NaNAGISaSA commented 11 months ago

I try to use real and dummy weights to build bloom 176b model, but all failed with Integer Overflow.

build command:

# real weights
python build.py --world_size 8 \
                --model_dir /workspace/volume/llm_models/bloom/bloom \
                --dtype float16 \
                --max_batch_size 8 \
                --max_input_len 2048 \
                --max_output_len 2048 \
                --enable_context_fmha_fp32_acc \
                --use_gemm_plugin float16 \
                --use_gpt_attention_plugin float16 \
                --use_layernorm_plugin float16 \
                --output_dir /workspace/volume/trt_models/bloom_176b/trt_engines/fp16/8-gpu/

# fake weights
python build.py --world_size 8 \
                --dtype float16 \
                --vocab_size 250880 \
                --n_layer 70 \
                --n_embd 14336 \
                --n_head 112 \
                --max_batch_size 8 \
                --max_input_len 2048 \
                --max_output_len 2048 \
                --enable_context_fmha_fp32_acc \
                --use_gemm_plugin float16 \
                --use_gpt_attention_plugin float16 \
                --use_layernorm_plugin float16 \
                --output_dir /workspace/volume/trt_models/bloom_176b/trt_engines/fp16/8-gpu/

error message:

[11/23/2023-08:59:43] [TRT-LLM] [I] Build TensorRT engine bloom_float16_tp8_rank0.engine
[11/23/2023-08:59:43] [TRT] [W] Unused Input: position_ids
[11/23/2023-08:59:44] [TRT] [E] 8: [helpers.h::numericCast::52] Error Code 8: Integer Overflow (cast failure due to overflow with value 3596615680 and upper bound 2147483647)
[11/23/2023-08:59:44] [TRT-LLM] [E] Engine building failed, please check the error log.
jdemouth-nvidia commented 11 months ago

Can you try with a more recent branch, please? We develop mostly in the main branch and our latest release branch is rel.

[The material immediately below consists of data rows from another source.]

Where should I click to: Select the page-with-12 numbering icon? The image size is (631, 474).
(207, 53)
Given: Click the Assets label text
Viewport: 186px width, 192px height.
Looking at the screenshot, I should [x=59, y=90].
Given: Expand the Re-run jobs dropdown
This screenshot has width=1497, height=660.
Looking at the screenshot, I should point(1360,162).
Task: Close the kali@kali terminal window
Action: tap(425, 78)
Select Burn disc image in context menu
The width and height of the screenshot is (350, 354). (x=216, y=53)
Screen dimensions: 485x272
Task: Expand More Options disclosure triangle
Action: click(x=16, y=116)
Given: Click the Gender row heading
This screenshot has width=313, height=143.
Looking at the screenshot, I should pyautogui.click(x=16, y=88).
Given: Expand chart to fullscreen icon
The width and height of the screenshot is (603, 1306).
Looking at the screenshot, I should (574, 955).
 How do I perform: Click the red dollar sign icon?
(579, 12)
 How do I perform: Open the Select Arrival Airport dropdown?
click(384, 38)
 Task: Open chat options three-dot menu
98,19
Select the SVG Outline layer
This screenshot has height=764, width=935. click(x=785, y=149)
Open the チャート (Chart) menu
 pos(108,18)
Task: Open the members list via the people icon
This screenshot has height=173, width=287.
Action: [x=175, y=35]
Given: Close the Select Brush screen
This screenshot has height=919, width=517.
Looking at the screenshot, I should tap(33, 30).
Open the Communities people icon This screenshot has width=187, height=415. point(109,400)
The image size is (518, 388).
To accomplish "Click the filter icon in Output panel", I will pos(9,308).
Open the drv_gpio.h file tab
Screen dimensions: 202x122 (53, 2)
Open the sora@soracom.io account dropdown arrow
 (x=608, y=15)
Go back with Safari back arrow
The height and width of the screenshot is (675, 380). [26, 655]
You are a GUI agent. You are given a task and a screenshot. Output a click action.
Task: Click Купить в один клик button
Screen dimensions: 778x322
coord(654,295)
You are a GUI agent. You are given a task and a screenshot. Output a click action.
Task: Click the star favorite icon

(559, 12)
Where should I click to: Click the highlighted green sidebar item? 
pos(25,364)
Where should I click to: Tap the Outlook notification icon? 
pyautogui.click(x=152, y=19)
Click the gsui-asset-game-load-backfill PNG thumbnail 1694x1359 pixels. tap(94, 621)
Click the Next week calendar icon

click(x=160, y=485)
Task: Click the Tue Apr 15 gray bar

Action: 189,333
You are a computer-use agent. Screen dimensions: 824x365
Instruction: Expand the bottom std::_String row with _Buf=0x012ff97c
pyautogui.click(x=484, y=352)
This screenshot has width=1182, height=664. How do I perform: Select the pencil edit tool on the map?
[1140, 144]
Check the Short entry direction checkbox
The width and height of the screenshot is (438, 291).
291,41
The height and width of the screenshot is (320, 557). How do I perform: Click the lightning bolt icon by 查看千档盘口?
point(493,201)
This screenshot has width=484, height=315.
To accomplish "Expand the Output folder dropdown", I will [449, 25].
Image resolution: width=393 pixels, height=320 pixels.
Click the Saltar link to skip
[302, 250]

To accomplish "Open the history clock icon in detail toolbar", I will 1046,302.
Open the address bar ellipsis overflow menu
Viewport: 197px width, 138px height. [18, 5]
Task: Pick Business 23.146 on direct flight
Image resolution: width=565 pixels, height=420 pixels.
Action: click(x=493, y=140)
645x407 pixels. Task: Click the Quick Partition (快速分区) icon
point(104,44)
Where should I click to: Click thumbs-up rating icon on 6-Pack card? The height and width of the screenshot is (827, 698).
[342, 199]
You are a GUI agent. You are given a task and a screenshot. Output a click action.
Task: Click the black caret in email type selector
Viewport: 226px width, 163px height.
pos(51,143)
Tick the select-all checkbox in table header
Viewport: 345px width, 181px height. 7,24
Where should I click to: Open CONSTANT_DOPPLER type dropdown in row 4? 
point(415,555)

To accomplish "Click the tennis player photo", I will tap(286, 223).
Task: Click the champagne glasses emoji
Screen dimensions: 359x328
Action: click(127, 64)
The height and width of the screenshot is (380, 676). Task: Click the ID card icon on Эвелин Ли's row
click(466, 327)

NaNAGISaSA commented 11 months ago

hello @jdemouth-nvidia, I have tested on the v0.6.1 branch, the same error occurred:

[12/21/2023-02:42:10] [TRT-LLM] [I] Build TensorRT engine bloom_float16_tp8_rank0.engine
[12/21/2023-02:42:10] [TRT] [I] BuilderFlag::kTF32 is set but hardware does not support TF32. Disabling TF32.
[12/21/2023-02:42:10] [TRT] [W] Unused Input: position_ids
[12/21/2023-02:42:11] [TRT] [E] 8: [helpers.h::numericCast::52] Error Code 8: Integer Overflow (cast failure due to overflow with value 3596615680 and upper bound 2147483647)
[12/21/2023-02:42:11] [TRT-LLM] [E] Engine building failed, please check the error log.